List of available routes:
Auth routes:
POST /v1/auth/signup - signup
POST /v1/auth/login - login
POST /v1/auth/refresh - refresh auth token
POST /v1/auth/logout - logout
POST /v1/auth/change-password - change password
POST /v1/auth/forgot-password - send reset password email
POST /v1/auth/reset-password - reset password
POST /v1/auth/send-verification-email - send verification email
POST /v1/auth/verify-email - verify email
Notes routes:
POST /v1/notes - create a note
GET /v1/notes - get all notes
GET /v1/notes/:noteId - get note
PATCH /v1/notes/:noteId - update note
DELETE /v1/notes/:noteId - delete note
GET /v1/notes/:noteId/category - get note category
GET /v1/notes/:noteId/tags - get note tags
Categories routes:
POST /v1/categories - create a category
GET /v1/categories - get all categories
GET /v1/categories/:categoryId - get category
PATCH /v1/categories/:categoryId - update category
DELETE /v1/categories/:categoryId - delete category
GET /v1/categories/:categoryId/notes - get all notes in category
Tags routes:
POST /v1/tags - create a tag
GET /v1/tags - get all tags
GET /v1/tags/:tagId - get tag
PATCH /v1/tags/:tagId - update tag
DELETE /v1/tags/:tagId - delete tag
GET /v1/tags/:tagId/notes - get all notes in category
Certain routes require authentication, these routes require a valid access token in the Authorization request header using the Bearer schema. If the request does not contain a valid access token, an Unauthorized (401) error is thrown.
Generating Access Tokens:
An access token can be generated by making a successful call to the login (POST /api/v1/auth/login) endpoint. The response of this endpoint also contains a refresh token in an httpOnly and secure cookie. (explained below). The access token is sent for each API call that requires authentication and is used to verify the session.

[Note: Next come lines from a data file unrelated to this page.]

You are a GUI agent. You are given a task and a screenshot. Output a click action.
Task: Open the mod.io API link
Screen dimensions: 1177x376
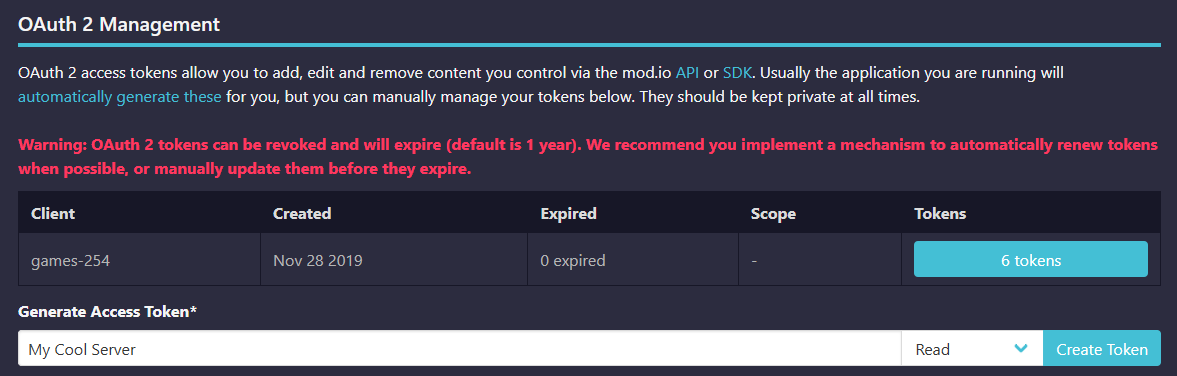pos(687,74)
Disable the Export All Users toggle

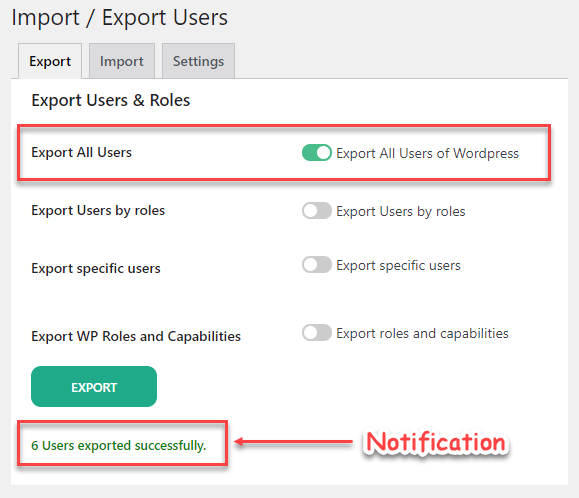[x=316, y=153]
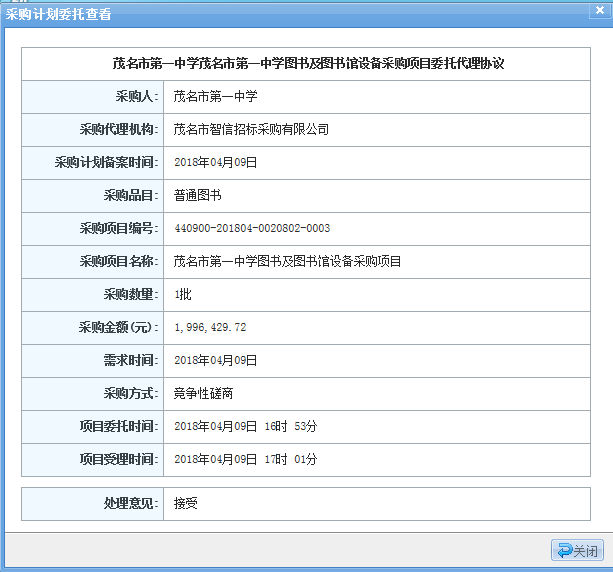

An access token is valid for the amount of time specified in the JWT_MAX_AGE environment variable in the .env file.
Refreshing Access Tokens:
After the access token expires, a new access token can be generated, by making a successful call to the refresh endpoint (GET /api/v1/auth/refresh) and sending along a valid refresh token in the request cookies. This call returns a new access token in the response body and a new refresh token in an httpOnly and secure cookie.
A refresh token is valid for the amount of time specified in the REFRESH_TOKEN_MAX_AGE environment variable in the .env file.
This is known as rotating refresh tokens. The new access token is used to make subsequent API calls and the session continues normally. This flow is illustrated in the diagram below:
 |
|---|
| image from supertokens |
Contributions are welcome! If you find any issues or have suggestions for improvements, please open an issue or create a pull request.